OKUL YILLARI
Çocuklarınız veya çevrenizdeki çocuklar sizin geçtiğiniz yollardan geçecekler. Sizin öğretim hayatınızı gözden geçirin, sorgulayın. Belki bir yerlerde hatırlayacaklarınız bir başkası için kılavuz olacak, herkesle paylaşın.
Daha fazlasını öğrenmek için okul
Okul, tüm aileler için, kutsal bir yerdir. Zamanı geldiğinde, her anne ve baba, büyük bir ihtimamla büyüttüğü çocuğunu, okula, öğretmene teslim eder. Bebekken, başkalarının kucağına vermekte zorlandığı çocuğunu, onlarca çocuğun bulunduğu bir ortama hem de tek başına bırakacaktır.
İlk yıl için var olan bu sihir, daha sonraki yıllarda yerini, başka bir şeye bırakacaktır; Müdahaleye.
Çocuk, ebeveyn için üstün insan olmalıdır. Her sorulana bilgisayar gibi cevap vermelidir.
Üstün insan, üretilebilir. O halde bu zorlanmalıdır.
Ne yazık ki, bundan sonraki seneler, öğrenmenin azap olduğu senelerdir.
Hayata, mutlu olmaya, mutlu olmak için öğrenmeye hazırlanmak yerine, bir başkasından önde olmanın mücadelesi başlamıştır.
Öğrenme, yerini, sorulan sorulara doğru cevap vermeye bırakmıştır. Varsa yoksa, sorulan sorulara doğru cevap vermek. İşte, okulda, öğrenmede, okumada, başarıda, yani bir öğretim için gerekli olan her şey, sadece sorulan sorulara “doğru cevap” verme halini almıştır. Bu dönemler, yanlış şeylerin yapıldığı senelerdir. Çocukların öğrenme hevesi şekil değiştirmiştir. Öğrenmek, anlamak, haz duymak, araştırmak, ilgi duymak, ortadan silinmiştir.
Tüm bu olanların sonunda yapılanlara bir ad vermek gerekirse buna “öğrenme” denilemez. Öğrenmenin son aşamasında oluşan tek şey “haz duymak” tır. Burada öğrenme ve haz duyma arasında ilişkilendirme bile yapılamaz.
Şimdi gerçekleri bir tarafa bırakarak, olması gereken öğrenme üzerinde değerlendirmelerde bulunalım;
Öğrenme, kişinin bir faaliyetidir.
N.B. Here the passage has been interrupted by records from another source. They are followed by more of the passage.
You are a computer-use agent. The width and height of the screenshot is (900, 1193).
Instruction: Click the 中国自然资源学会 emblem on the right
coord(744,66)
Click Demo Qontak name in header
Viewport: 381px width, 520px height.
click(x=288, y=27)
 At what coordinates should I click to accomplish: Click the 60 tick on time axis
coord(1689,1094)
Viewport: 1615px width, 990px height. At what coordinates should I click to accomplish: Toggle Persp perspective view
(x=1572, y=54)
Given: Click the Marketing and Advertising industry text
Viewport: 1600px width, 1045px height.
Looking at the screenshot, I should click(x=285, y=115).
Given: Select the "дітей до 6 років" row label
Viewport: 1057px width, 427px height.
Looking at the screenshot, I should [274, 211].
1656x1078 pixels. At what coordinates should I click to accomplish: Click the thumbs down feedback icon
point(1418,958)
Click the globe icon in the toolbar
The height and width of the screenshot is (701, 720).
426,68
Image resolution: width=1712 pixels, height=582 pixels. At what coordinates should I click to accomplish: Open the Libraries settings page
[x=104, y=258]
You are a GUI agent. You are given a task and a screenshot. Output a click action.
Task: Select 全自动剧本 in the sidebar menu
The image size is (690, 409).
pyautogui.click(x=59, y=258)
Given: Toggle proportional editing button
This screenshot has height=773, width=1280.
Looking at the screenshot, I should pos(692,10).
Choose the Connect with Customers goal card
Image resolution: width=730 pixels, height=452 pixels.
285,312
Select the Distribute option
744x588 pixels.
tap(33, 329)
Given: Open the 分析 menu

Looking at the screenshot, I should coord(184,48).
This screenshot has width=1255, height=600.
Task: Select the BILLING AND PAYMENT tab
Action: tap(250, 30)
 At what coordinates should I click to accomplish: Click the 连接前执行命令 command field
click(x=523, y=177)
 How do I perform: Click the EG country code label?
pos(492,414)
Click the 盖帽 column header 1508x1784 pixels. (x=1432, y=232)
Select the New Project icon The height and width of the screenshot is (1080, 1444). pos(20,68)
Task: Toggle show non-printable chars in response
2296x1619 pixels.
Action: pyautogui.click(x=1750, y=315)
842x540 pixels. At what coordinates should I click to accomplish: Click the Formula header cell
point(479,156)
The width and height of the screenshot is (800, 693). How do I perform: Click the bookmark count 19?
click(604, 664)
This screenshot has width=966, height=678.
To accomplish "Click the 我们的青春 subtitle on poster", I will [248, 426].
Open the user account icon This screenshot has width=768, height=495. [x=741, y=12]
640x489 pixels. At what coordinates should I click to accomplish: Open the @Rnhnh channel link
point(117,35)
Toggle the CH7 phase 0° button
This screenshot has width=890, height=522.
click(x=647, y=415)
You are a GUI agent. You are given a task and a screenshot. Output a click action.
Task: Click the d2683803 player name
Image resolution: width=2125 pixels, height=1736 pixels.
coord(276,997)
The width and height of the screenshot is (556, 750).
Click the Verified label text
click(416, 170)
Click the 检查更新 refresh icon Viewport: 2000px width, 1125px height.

Öğretim ile öğrenme yan yana gibi görünürler, ancak, aynı şeyler değildirler. Yaşam kalitesi için öğrenme gereklidir.
“ Edebiyat dersindeyiz. Öğretmenimiz Necla hanım getirmiş olduğu romanı okuyor. Hepimize ödev vermişti. Roman okunacak ve özeti çıkarılacaktı. Sınıftaki arkadaşlardan bir kısmı ödevini yapmamıştı. Bu güzelim romanı okumamışlardı. Ben, roman okumayı çok seviyorum. Adeta romanın içine giriyorum, okumuyorum, romanın içinde yaşıyorum. Gelecek hafta sınav olacak. Sınavda mutlaka roman ile ilgili sorular sorulacak. Ben yine bildiklerimi yazacağım, onlar da kopyalarındakilerini. Hepimiz geçer not alacağız.
Ama ben onlardan bir fazlası olacağım, çünkü, öğreneceğim.”